Parlano Pete Docter e John Lasseter, le menti dietro il nuovo, esilarante film della casa, presentato fuori concorso al festival

Foto: la squadra di «Inside Out» a Cannes. Al centro, con la giacca bianca, John Lasseter; alla sua destra Pete Docter

18 Maggio 2015 | 18:10 di Paolo Fiorelli

Ce l'hanno fatta di nuovo. Le menti vulcaniche della Disney-Pixar hanno sfornato un altro capolavoro dell'animazione: brillante, visionario, divertente e a tratti addirittura «sperimentale». Alla proiezione per la stampa il film è stato accolto da risate a scena aperta e da un tripudio di applausi finale. 
Si chiama «Inside Out» e si svolge... nella mente di una ragazzina di 11 anni, dove ogni pensiero è guidato da cinque passioni incarnate da altrettanti personaggi: Gioia, Rabbia, Tristezza, Paura e Disgusto.

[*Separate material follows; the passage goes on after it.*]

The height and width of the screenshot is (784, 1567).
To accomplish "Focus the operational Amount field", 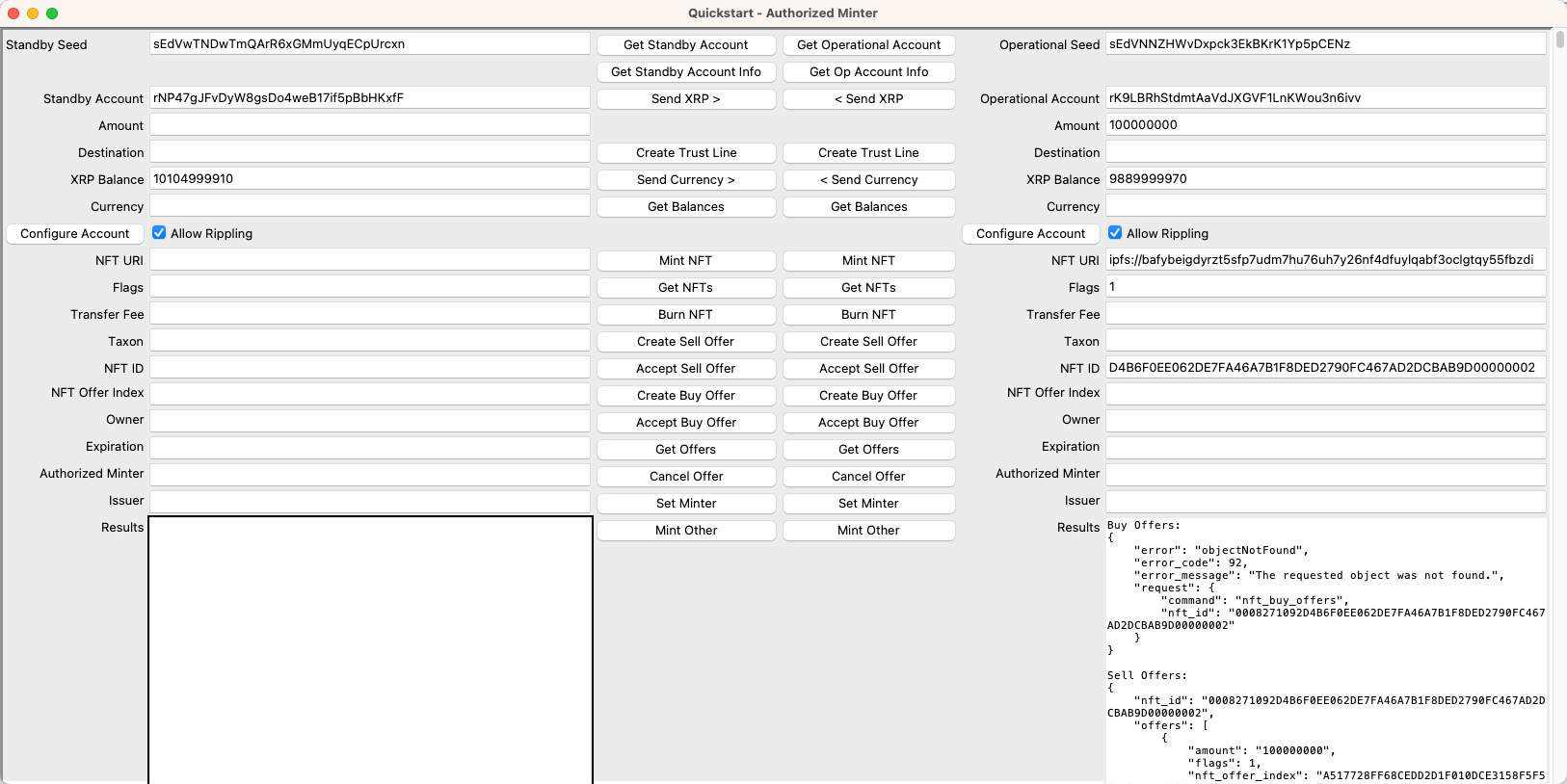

Il guru della Pixar John Lasseter riassume così l'idea del film:«Volevamo mostrare quello che tutti sappiamo avvenire, ma non abbiamo mai visto come: il funzionamento della mente umana».

Una trovata che il regista Pete Docter, già autore dello splendido «Up», spiega così:
«Ero alla caccia di idee per un nuovo film e intanto cercavo di capire cosa stesse succedendo nella testa di mia figlia, che allora aveva 11 anni e stava uscendo dall'infanzia per entrare in una fase più complicata. E all'improvviso ho capito: eccolo, il nuovo film! Si svolgerà nella mente di una bambina di 11 anni...»

Detto così sembra facile...
«Invece è stato complicatissimo, perché l'idea era molto astratta e noi dovevamo tradurla in immagini, e immagini credibili. Dovevamo trovare una spiegazione visiva per come funziona la memoria, come si passa da un'emozione all'altra, eccetera... Ci siamo inventati una specie di grande "stanza dei bottoni" che sta nella testa della protagonista, e che è guidata dalle sue passioni».

Perché avete scelto solo cinque emozioni?
«Rappresentarne altre avrebbe reso il film troppo caotico. E poi ci siamo documentati consultando psicologi e neurologi, che ci hanno assicurato che, in realtà, la gamma delle emozioni-base è  abbastanza ristretta. Ma c'era anche un'altra difficoltà...».

Quale?
«Il film è in realtà un doppio film. Da una parte vediamo come vive la bambina protagonista, i suoi rapporti con i genitori e gli amici, nel delicato momento del trasloco in un'altra città. Dall'altra, c'è quello che accade nella sua testa, dove soprattutto Gioia e Tristezza dovranno affrontare un viaggio pieno di insidie». 

Be', la difficoltà è stata superata, a giudicare dalla reazione del pubblico. E questa sera tutta la troupe di «Inside out» festeggerà con un grande party sulla spiaggia dell'hotel Carlton. Delle cinque emozioni protagoniste sarà certo presento Gioia; le altre non si sa.